Just back from a wedding en Haute Provence. Weather like you might dream of. Landscape like you might dream of. Love like you might dream of. Old friends, new friends like you might dream of. Bref... a precious celebration of the union of two dear souls.
I arrived, of course, with bags full of kitchen goods and ingredients that were met by crates of freshly picked vegetables from a neighboring farm, and spent a delightful day cooking up many a savory nibble for the reception feast. And this with the indispensable help of a wonderful group of jolly women, hands eager to the tasks I administered—hopefully with gentle sway.
There were mounds of almonds to be blanched, mounds of beet greens to be wilted, mounds of cherry tomatoes to be cut in half, mounds of carrots and zucchini to be diced, mounds of walnuts to be cracked, mounds of garlic to be chopped, mounds of Borlotto beans from Basilicata to be soaked and slowly cooked, mounds of fresh herbs to be leafed, mounds of flour to be rubbed with olive oil, kneaded into a fine dough and rolled out into even finer sheets. Polenta to be stirred and stirred and stirred, Parmigiano-Reggiano to be grated, and so on...
Last to be called to life was focaccia, which had to be cooked in an oven a few paces up the road just as the guests were arriving from the wedding ceremony. By the time I returned with the first pipping-hot batch, most everything else had literally been inhaled. I'd planned on photographing for posterity the many dishes... In the end I managed snapping a few shots of les restes (the leftovers). Actually I found quite titillating to the eye the concluding haphazard arrangement of the plates and bowls of much devoured nibbles.
I promised to send the gals who rolled up their sleeves with me in the kitchen the various recipes we spun into existence. Thought I'd share them here with you, as well.

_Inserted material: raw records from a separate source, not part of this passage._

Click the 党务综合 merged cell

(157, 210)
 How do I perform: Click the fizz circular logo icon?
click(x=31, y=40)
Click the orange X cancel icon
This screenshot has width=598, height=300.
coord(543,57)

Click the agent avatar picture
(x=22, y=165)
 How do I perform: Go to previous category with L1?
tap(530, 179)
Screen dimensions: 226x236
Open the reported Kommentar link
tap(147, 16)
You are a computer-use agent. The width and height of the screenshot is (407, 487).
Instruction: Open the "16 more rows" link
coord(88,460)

recipes in previous posts :
roasted almond-green olive medley :: smoky carrot soup w/ goat cheese toasts :: focaccia :: rocciata con l'erbe
recipes down below :
fresh shell bean salad :: polenta squares w/ zucchini-lemon chutney
A word about the Borlotti (also known as cranberry) beans I cooked up. Alessandra, a dear woman with a heart of gold and as generous as is her passion for all things truly earthen, owns and runs a tiny Italian boutique—the type you'd stumble into in an off-the-beaten-path village anywhere in Italy—RAP Paris, stocked from floor to ceiling with the most delectable artisan fare from every region, nook and cranny in that gastronomic country (read David Lebovitz's post on her store.... I took him there one day to indulge in her vision and offerings).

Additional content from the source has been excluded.